TRECHO DO TEXTO —
:::::

A solução final para a supressão do sistema capitalista (baseada na dominação de uma classe minoritária sobre a maioria) seria a abolição deste sistema. Pois este, em essência, não seria passível de ser “melhorado” enquanto permanecesse a contradição fundamental da expropriação da mais-valia pela detenção privada dos meios de produção. Esta contradição só seria eliminada pela construção de uma sociedade socialista, baseada na supressão da propriedade privada dos meios de produção e a socialização das mesmas. O que só se faz possível através de uma ruptura, pela via revolucionária.
Mas este ainda não seria o estágio final para a consolidação de uma sociedade de novo tipo. A luta dos trabalhadores, mesmo após a vitória e construção do socialismo, seria um avanço parcial para a construção da verdadeira emancipação. “Se o proletariado se eleva necessariamente à condição de classe dominante em sua luta contra a burguesia e, na condição de classe dominante, tira de cena as antigas relações de produção, então com isto ele tira também de cena a condição para a existência da oposição entre as classes e para a própria existência destas classes. E acaba por abolir seu papel de classe dominante. No lugar da sociedade burguesa antiga, com suas classes e antagonismos de classe, teremos uma associação, no qual o desenvolvimento livre de cada um é a condição para o desenvolvimento livre de todos.” (MARX, 2000, p.44) E esta sociedade, sem divisão de classes, seria o comunismo, um estágio superior de desenvolvimento da sociedade.

:::::

MATERIAL FORNECIDO —
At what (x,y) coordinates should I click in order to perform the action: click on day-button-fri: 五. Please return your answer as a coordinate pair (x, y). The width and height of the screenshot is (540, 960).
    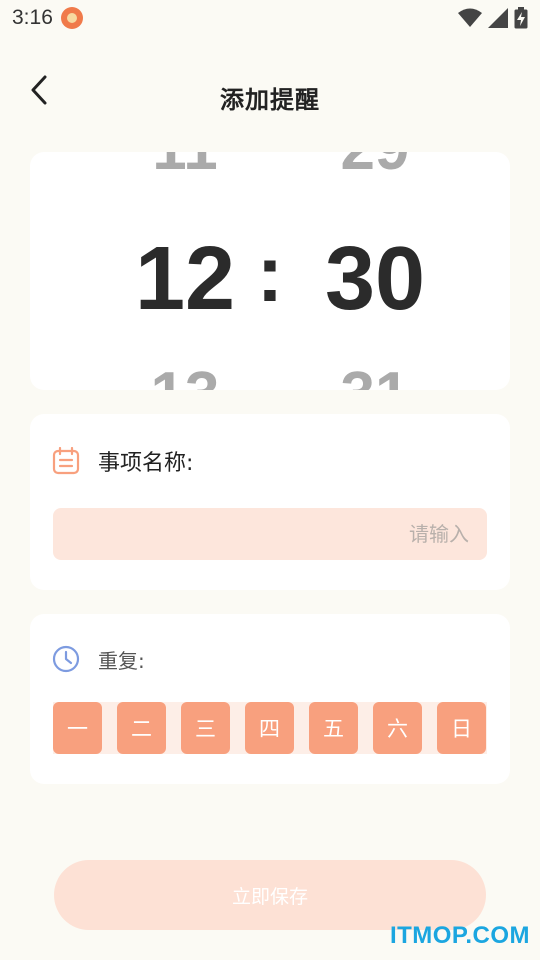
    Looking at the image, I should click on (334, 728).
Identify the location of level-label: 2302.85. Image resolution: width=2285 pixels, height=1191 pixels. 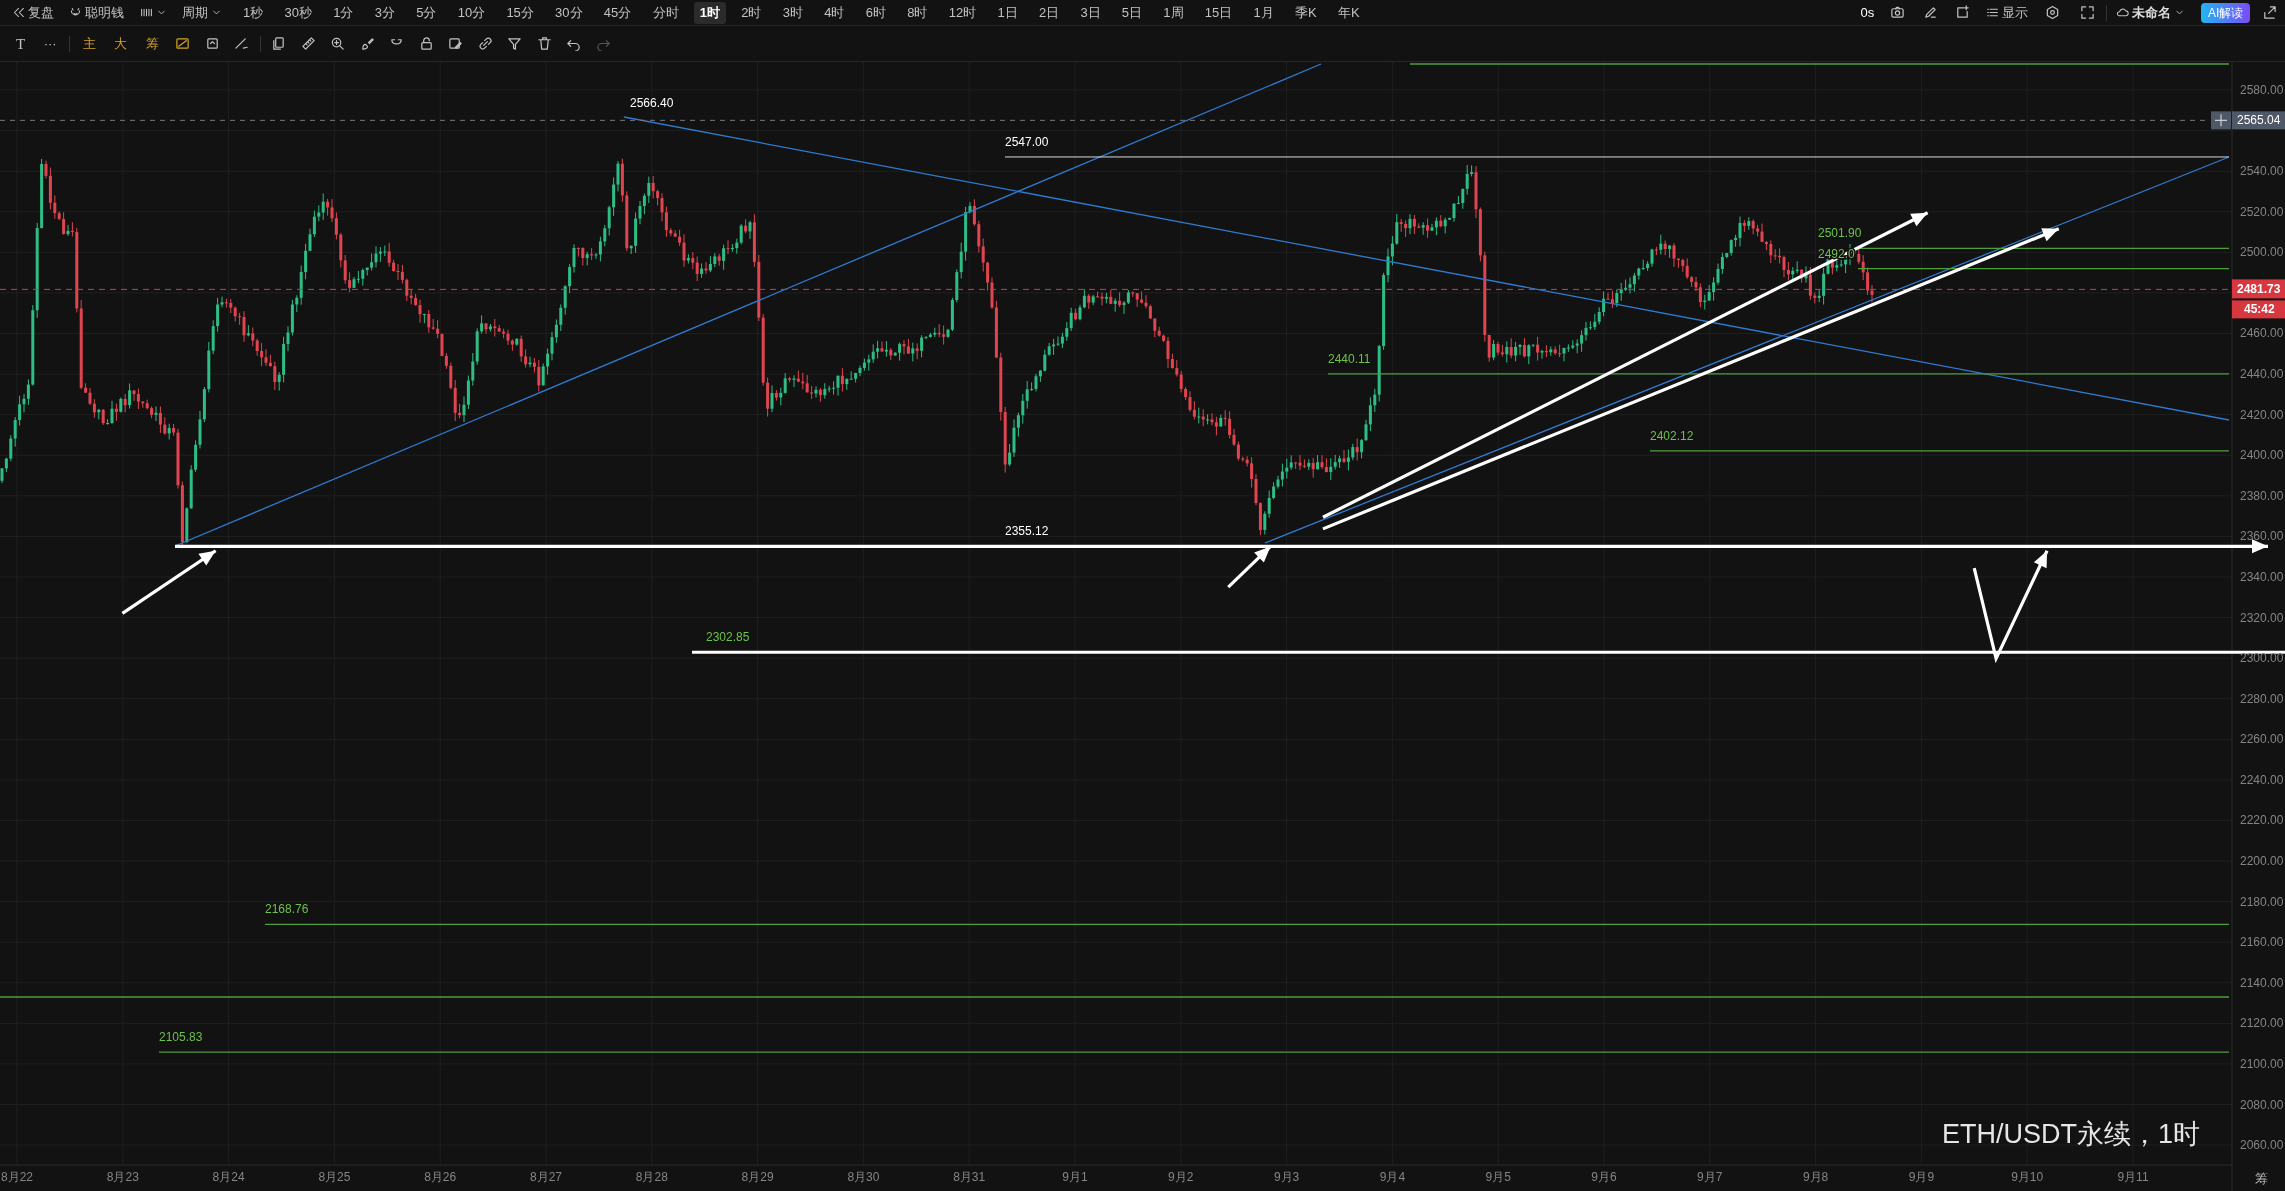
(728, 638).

:::::

SEU OBJETIVO —
Reproduza sem alterações o trecho do texto sobre a superação do capitalismo que vai de "A solução final" até "pela via revolucionária.". Baseie-se somente no texto.

EXERCÍCIO CONCLUÍDO —
A solução final para a supressão do sistema capitalista (baseada na dominação de uma classe minoritária sobre a maioria) seria a abolição deste sistema. Pois este, em essência, não seria passível de ser “melhorado” enquanto permanecesse a contradição fundamental da expropriação da mais-valia pela detenção privada dos meios de produção. Esta contradição só seria eliminada pela construção de uma sociedade socialista, baseada na supressão da propriedade privada dos meios de produção e a socialização das mesmas. O que só se faz possível através de uma ruptura, pela via revolucionária.